WORK INSTRUCTIONS
Count how many of the lines below contain the word "This", treating uppercase and lowercase as different, and give only that number.

DATA ENTRIES
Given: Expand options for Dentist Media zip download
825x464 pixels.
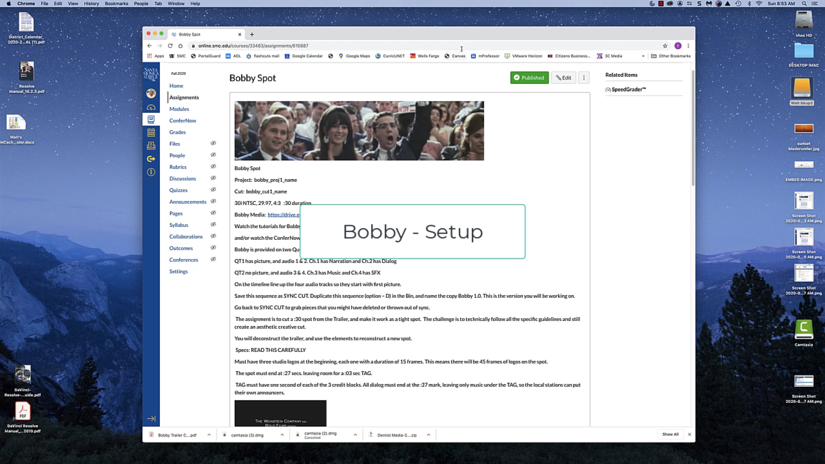Looking at the screenshot, I should tap(428, 435).
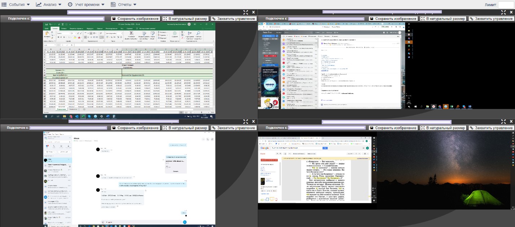Maximize the Google Books screen panel
This screenshot has width=515, height=227.
(x=503, y=122)
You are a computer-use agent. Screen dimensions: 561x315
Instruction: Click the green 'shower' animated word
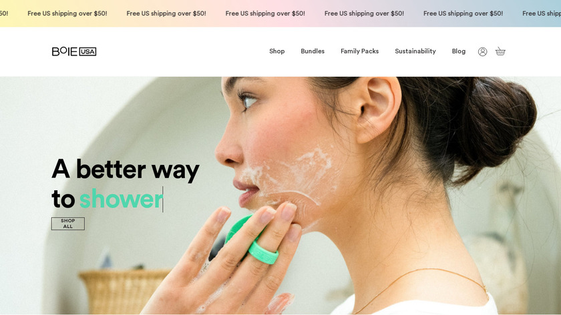(121, 199)
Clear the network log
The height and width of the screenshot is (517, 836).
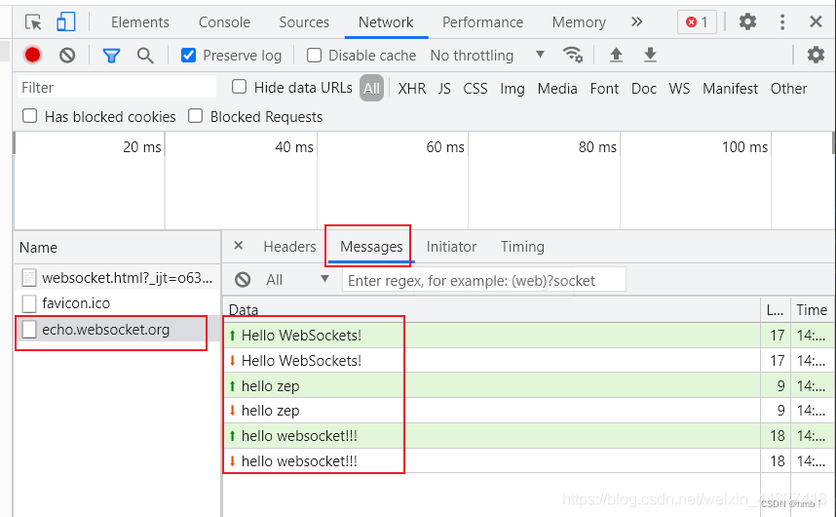(x=66, y=56)
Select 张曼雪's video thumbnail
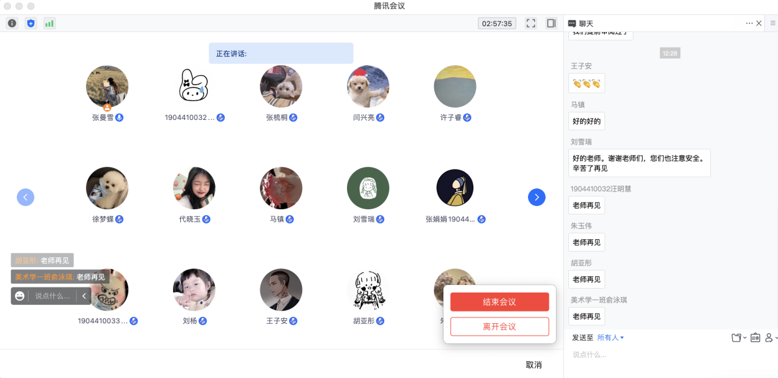The height and width of the screenshot is (378, 778). (x=107, y=87)
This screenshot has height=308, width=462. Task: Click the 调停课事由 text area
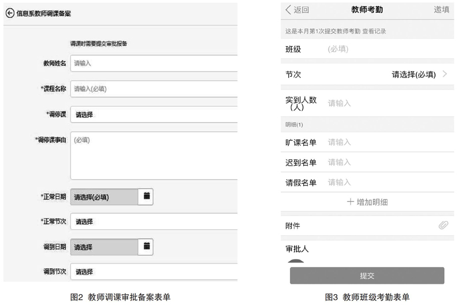pos(154,155)
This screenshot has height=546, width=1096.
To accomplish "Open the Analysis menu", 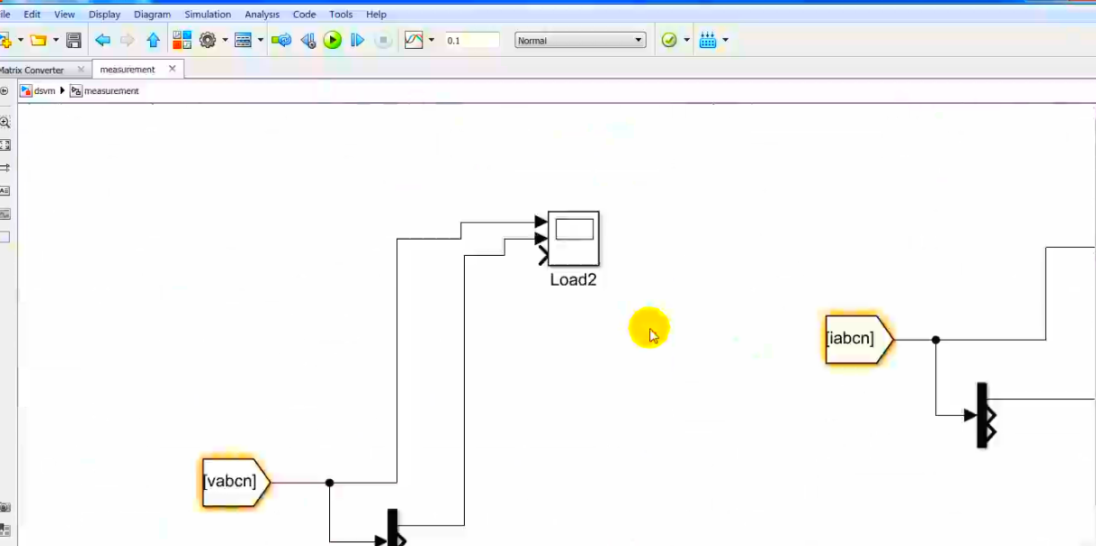I will point(261,14).
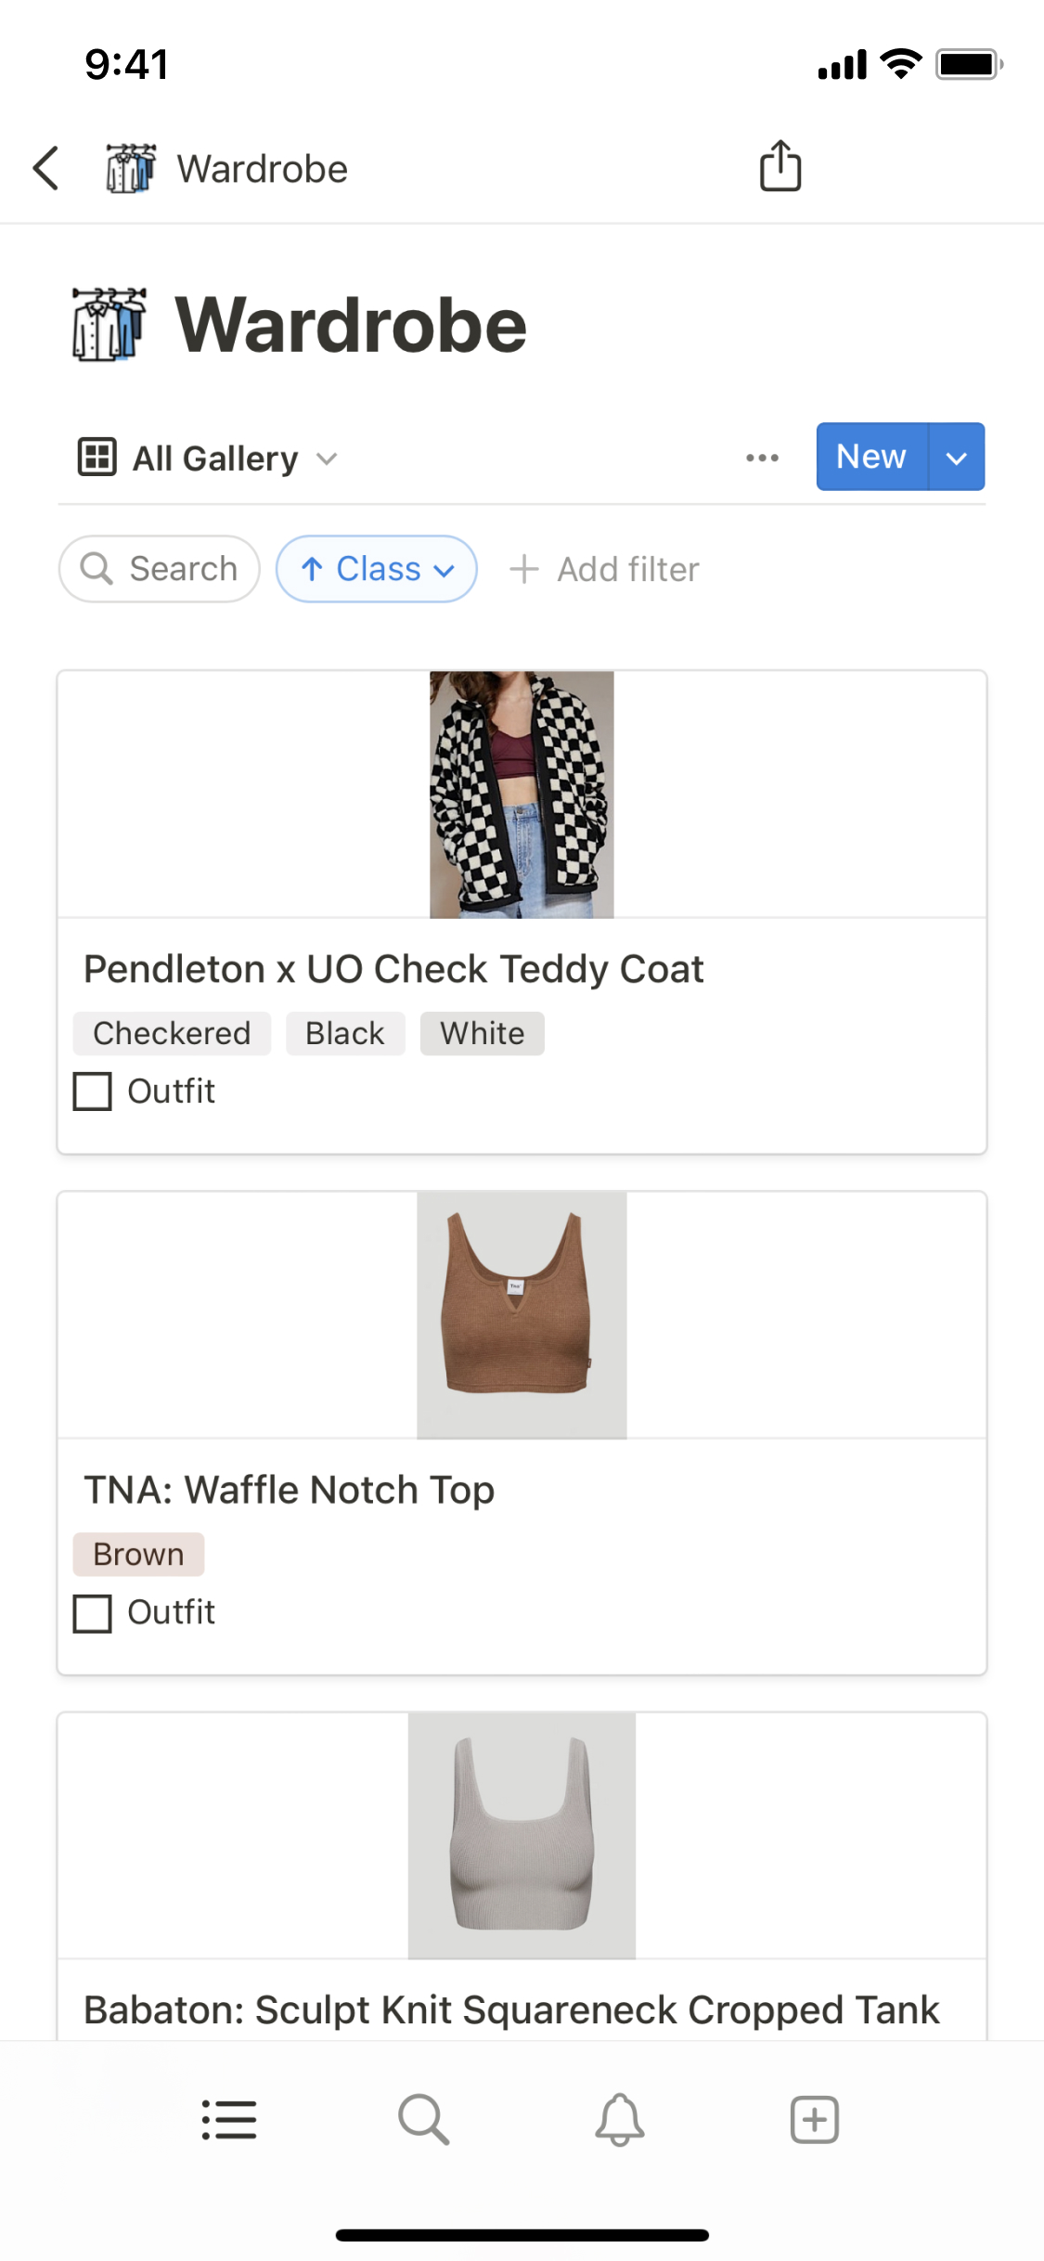Open the Pendleton x UO Check Teddy Coat card
1044x2261 pixels.
393,969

SOLUTION BELOW
3